It’s been a while. Why, you may ask? Well, I fell in love.
It’s hard to slam away at the keyboard when you don’t have resentment/bitterness/heartbreak beating the keys. I have spent my entire life filling journals, notepads, blogs, etc. with ramblings on love and how much I needed it in my life. I have been told every cheerful “Just hang in there” or “You’ll find it when you least expect it.” But I do have to say, while being told my true love was just lost on the interstate, I never believed it. I had actually started to plan my life filled with little fat dogs and many hours in front of Days of Our Lives knitting afghans and sweaters for said dogs. But, all of a sudden, he was there.
I won’t get into the mushy-gushy, lovey-dovey, hippy-dippy or any other two-word rhyme (I stole that line from him. I know, meant to be, right?) because it doesn’t matter.

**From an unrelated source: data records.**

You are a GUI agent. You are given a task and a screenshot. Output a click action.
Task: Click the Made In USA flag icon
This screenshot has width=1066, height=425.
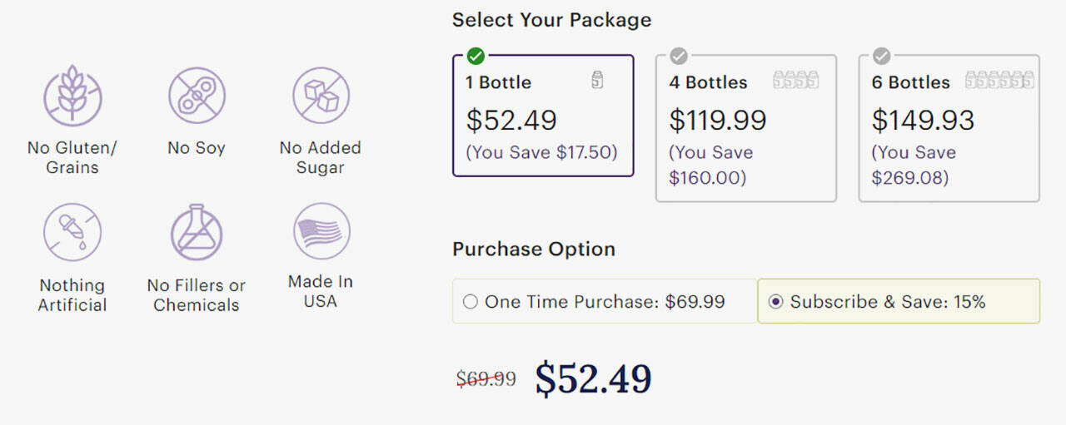click(x=321, y=231)
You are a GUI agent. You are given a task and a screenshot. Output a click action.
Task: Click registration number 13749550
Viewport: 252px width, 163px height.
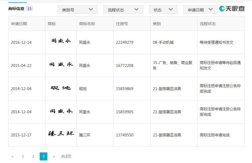[124, 135]
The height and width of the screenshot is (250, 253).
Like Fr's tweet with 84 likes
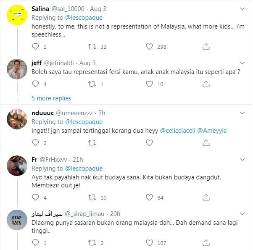pos(149,197)
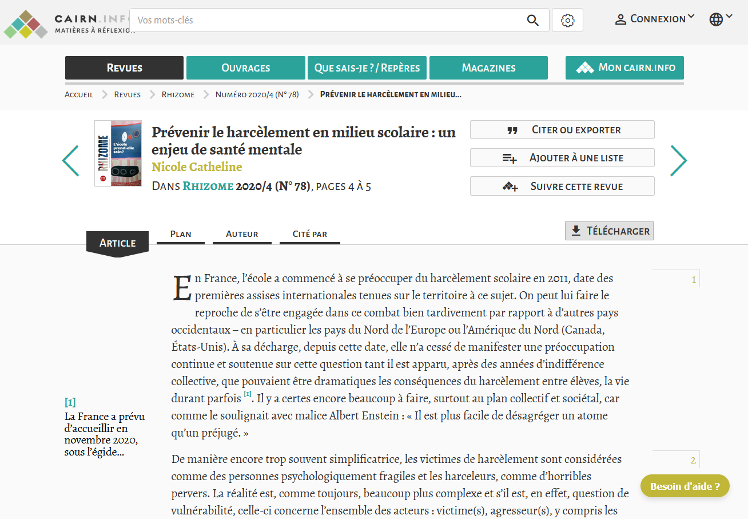Click Citer ou exporter button
Image resolution: width=748 pixels, height=519 pixels.
(562, 130)
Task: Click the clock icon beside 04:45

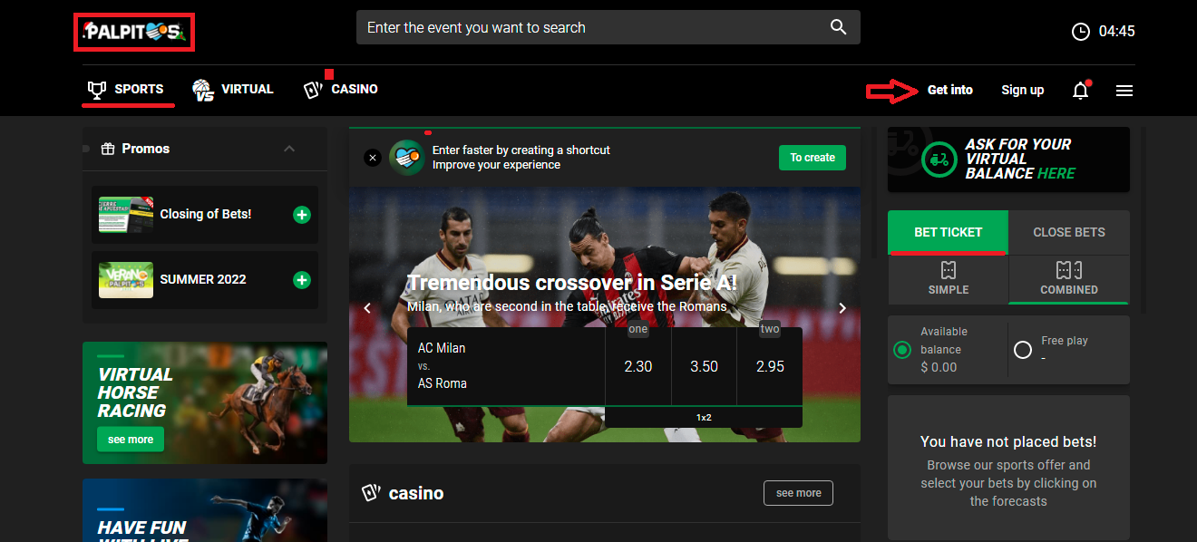Action: pos(1081,32)
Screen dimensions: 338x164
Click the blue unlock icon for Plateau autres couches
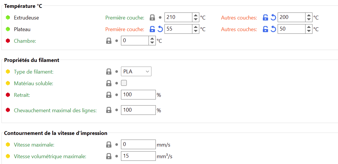click(265, 29)
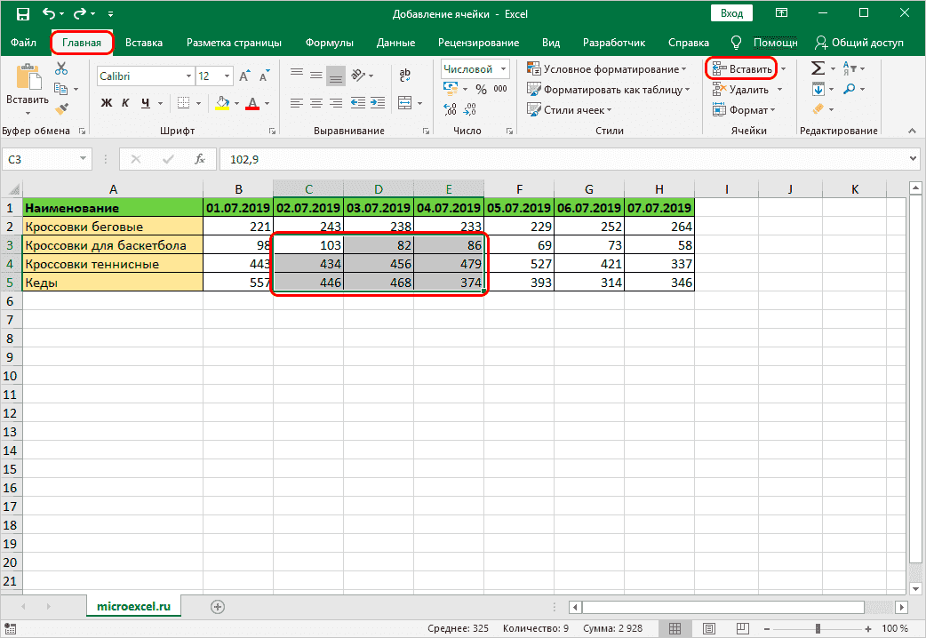The width and height of the screenshot is (926, 638).
Task: Click the Insert Function fx icon
Action: pos(201,159)
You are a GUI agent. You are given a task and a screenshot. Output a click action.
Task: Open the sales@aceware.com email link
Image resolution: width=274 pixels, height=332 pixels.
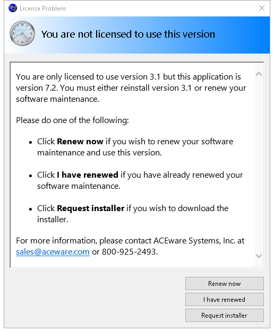coord(53,252)
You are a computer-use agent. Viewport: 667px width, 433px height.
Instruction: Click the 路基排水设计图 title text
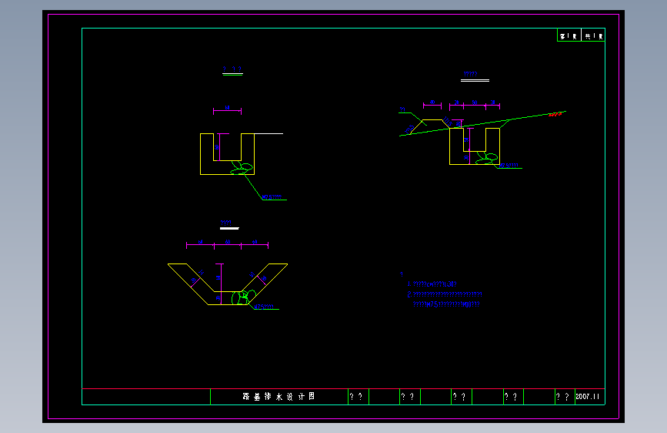(x=278, y=396)
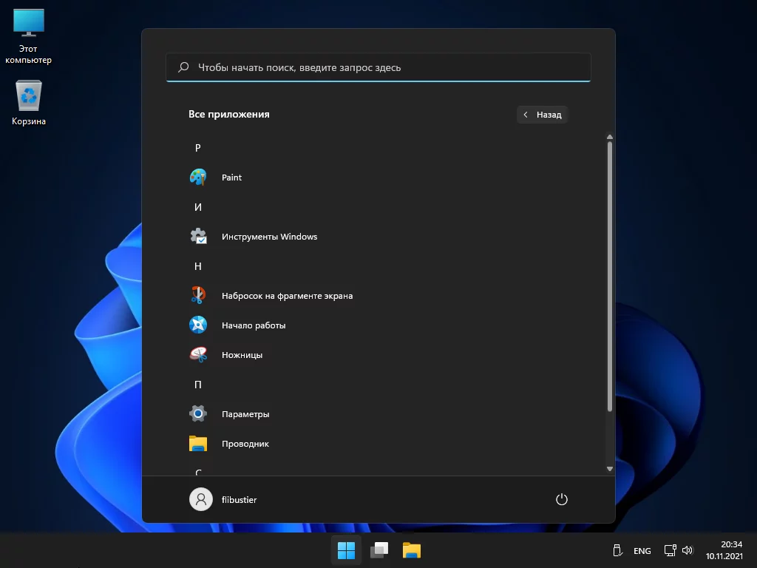The image size is (757, 568).
Task: Open Инструменты Windows folder
Action: point(268,237)
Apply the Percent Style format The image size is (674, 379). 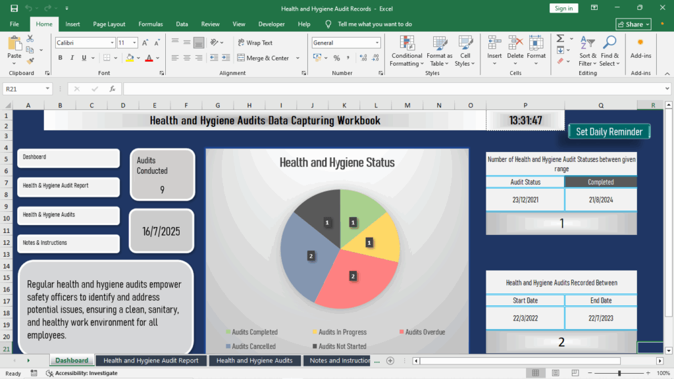[x=336, y=59]
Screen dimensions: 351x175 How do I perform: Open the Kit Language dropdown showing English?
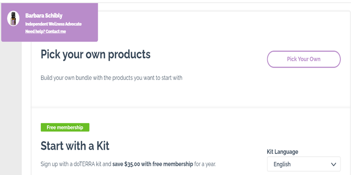(x=304, y=164)
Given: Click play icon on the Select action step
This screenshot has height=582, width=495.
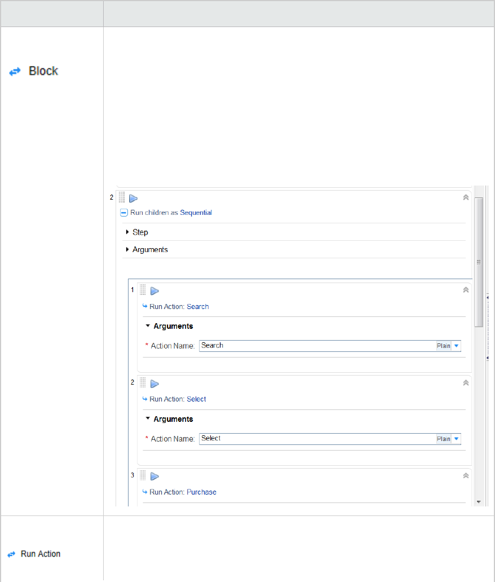Looking at the screenshot, I should click(154, 383).
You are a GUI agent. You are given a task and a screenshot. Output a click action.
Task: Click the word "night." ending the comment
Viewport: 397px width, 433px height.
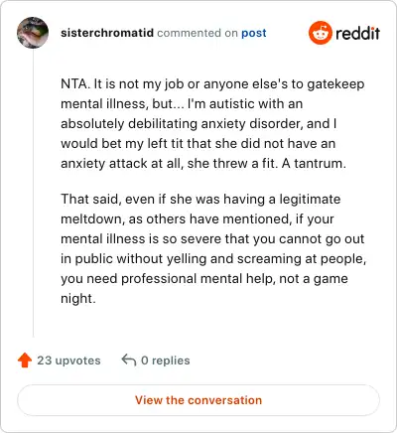(78, 299)
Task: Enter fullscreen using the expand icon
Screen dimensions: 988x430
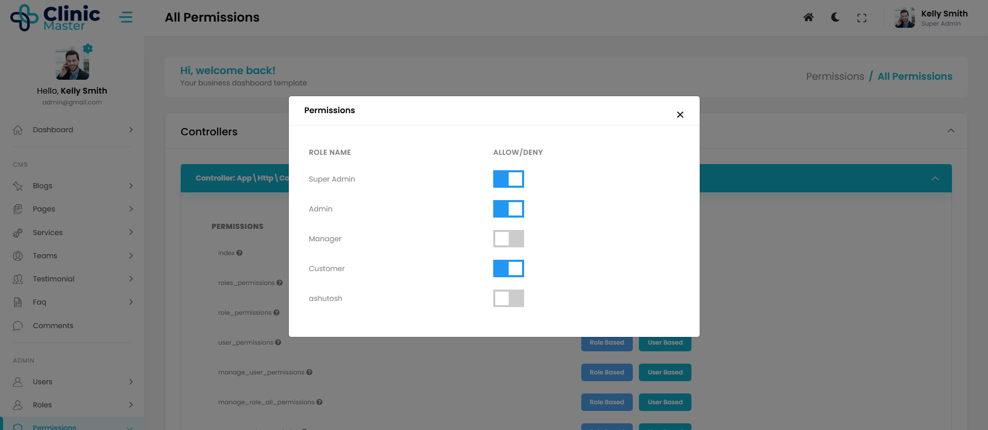Action: (862, 18)
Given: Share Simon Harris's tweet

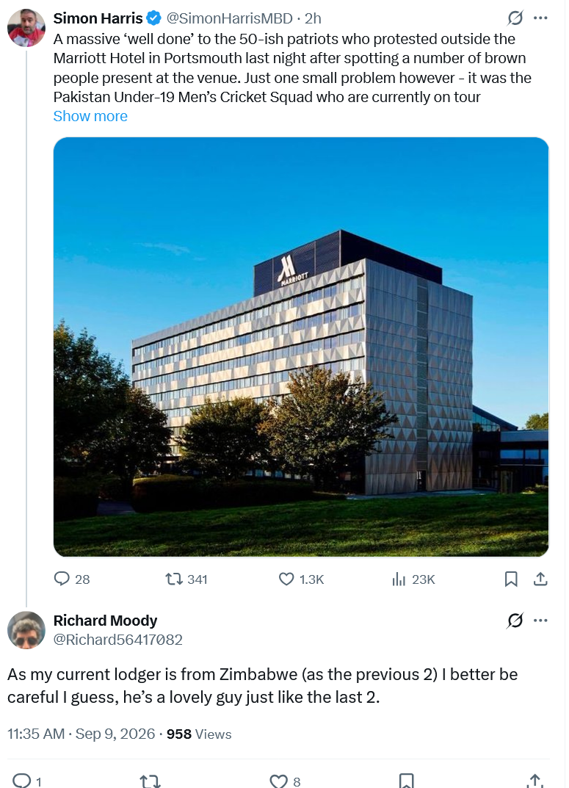Looking at the screenshot, I should [x=540, y=579].
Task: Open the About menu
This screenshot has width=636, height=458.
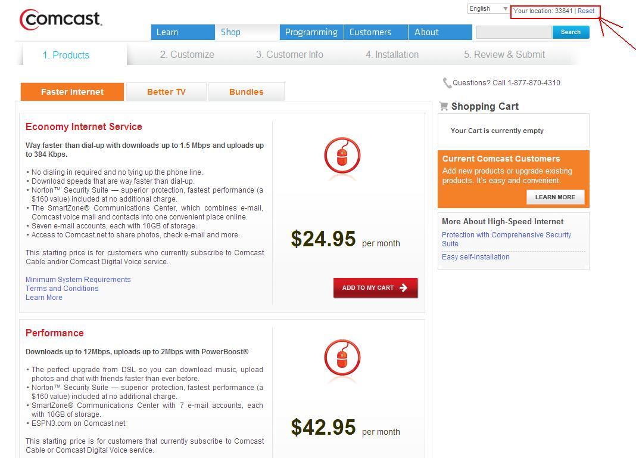Action: click(x=440, y=32)
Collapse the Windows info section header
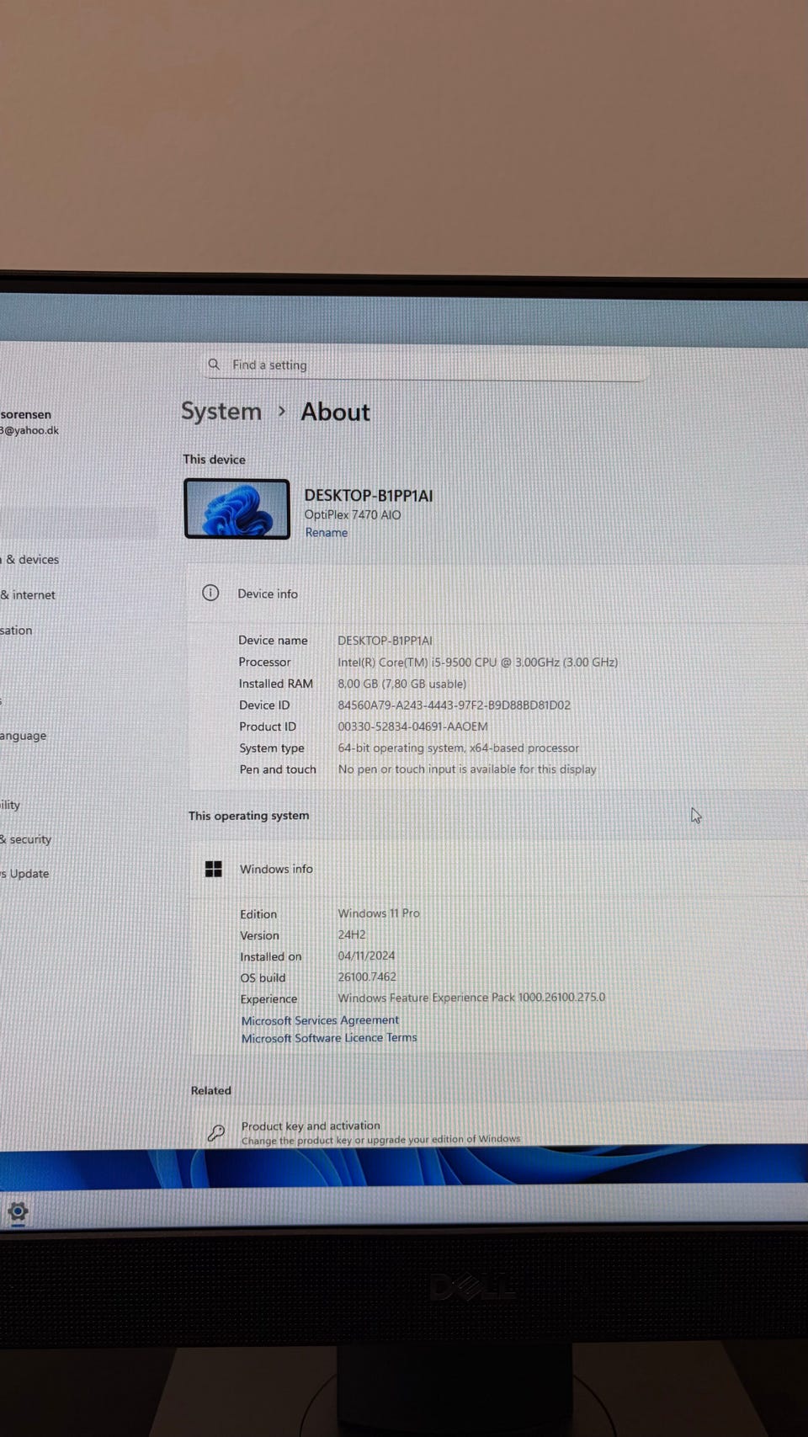This screenshot has height=1437, width=808. (x=497, y=869)
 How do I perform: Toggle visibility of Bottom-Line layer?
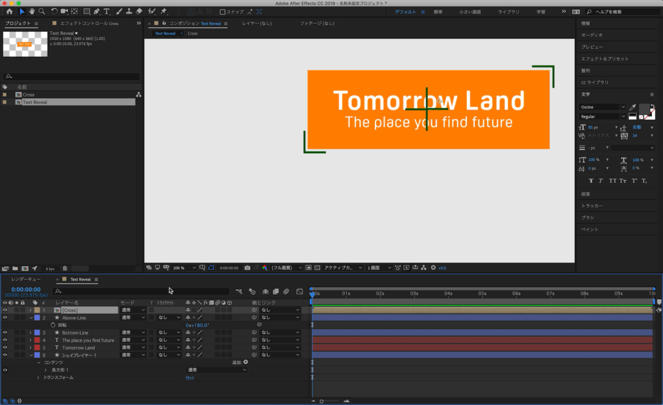coord(5,333)

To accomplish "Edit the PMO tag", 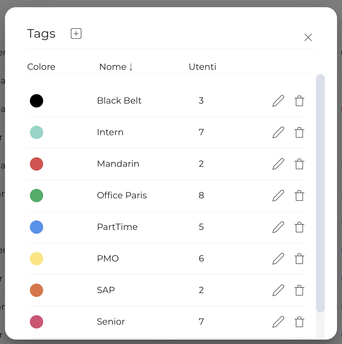I will 278,259.
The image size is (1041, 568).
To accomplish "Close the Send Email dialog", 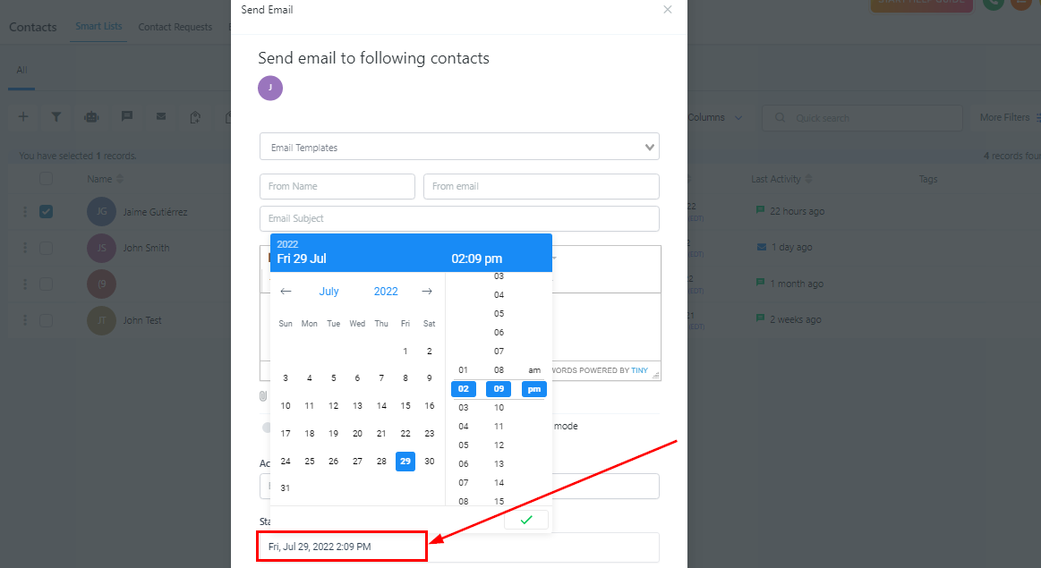I will click(668, 10).
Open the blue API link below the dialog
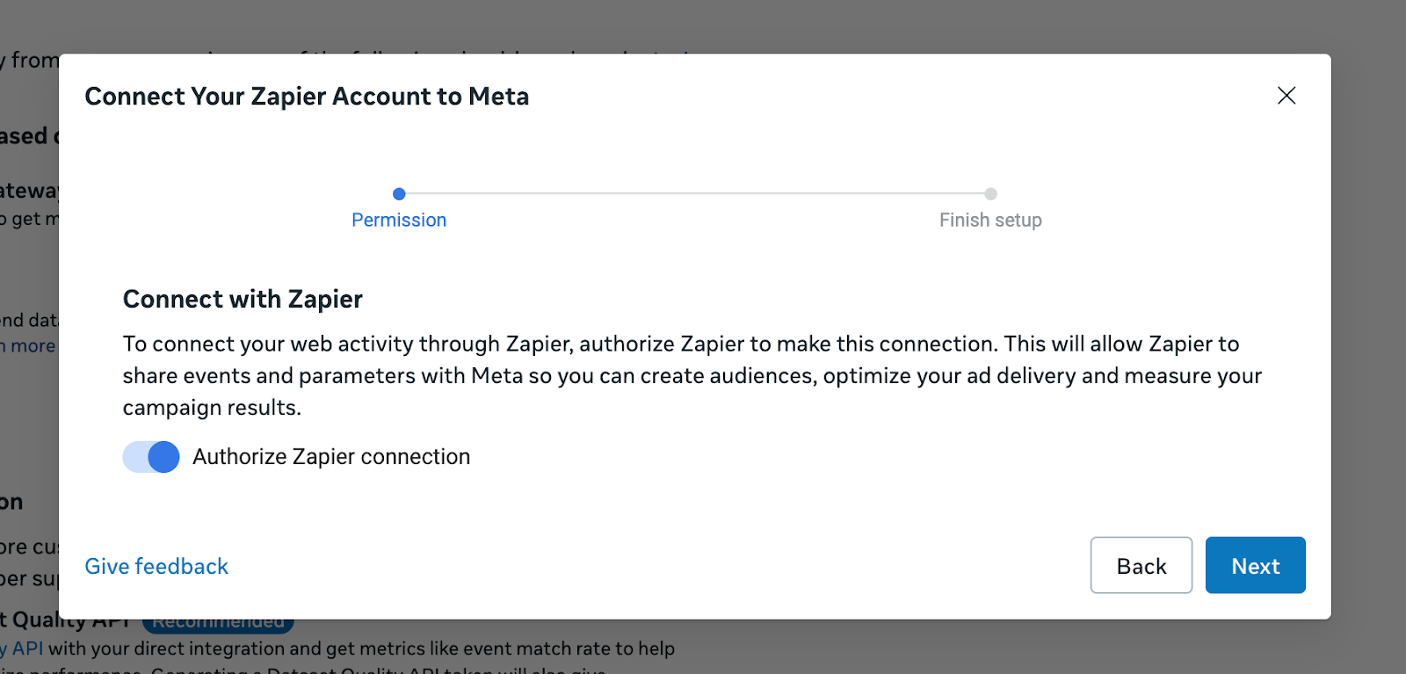Viewport: 1406px width, 674px height. point(26,649)
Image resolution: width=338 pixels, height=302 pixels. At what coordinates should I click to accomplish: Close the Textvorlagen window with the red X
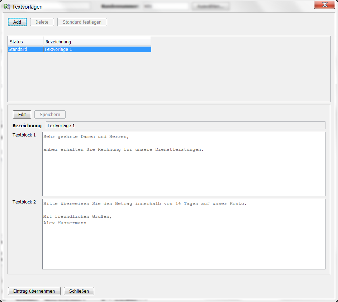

All that matters is we have found each other.
I expected this to be more monumental. Actually, I expected to die a painful death days before meeting him because that’s just how Murphy’s Law plays it’s game in my life. But in all actuality, it was like I found some Xanax in my couch cushions. My brain has calmed and I have soothed.
Now, it’s all about keeping him around. I have never lived with a any suitor before and I am at a constant battle with myself not to be the wet blanket that I normally am. But, this time it’s a little bit different. This time it isn’t about what I’m doing wrong or what impending doom is destined, it’s just about being us.
Who would have thought there would be a day that I didn’t have a ten paragraph rant on the male ability to crush me with a single sentence? Now, I have a beautiful man who watches me fall asleep, who’s rendition of raunchy songs makes me laugh until I almost pee my pants, who lets me be the crazy worrier/lunatic that I am, who makes fun of me when I turn the faucet on in the bathroom every time I pee, who doesn’t care that I can’t cook/clean or who tells me that I’m his best friend.
This moment is something I just need to remember. This moment in my life is just a feeling that I will treasure when I’m 90 years old looking back on the gems in my life. No matter the outcome, this past couple months has changed who I am and will change my path for the rest of my life.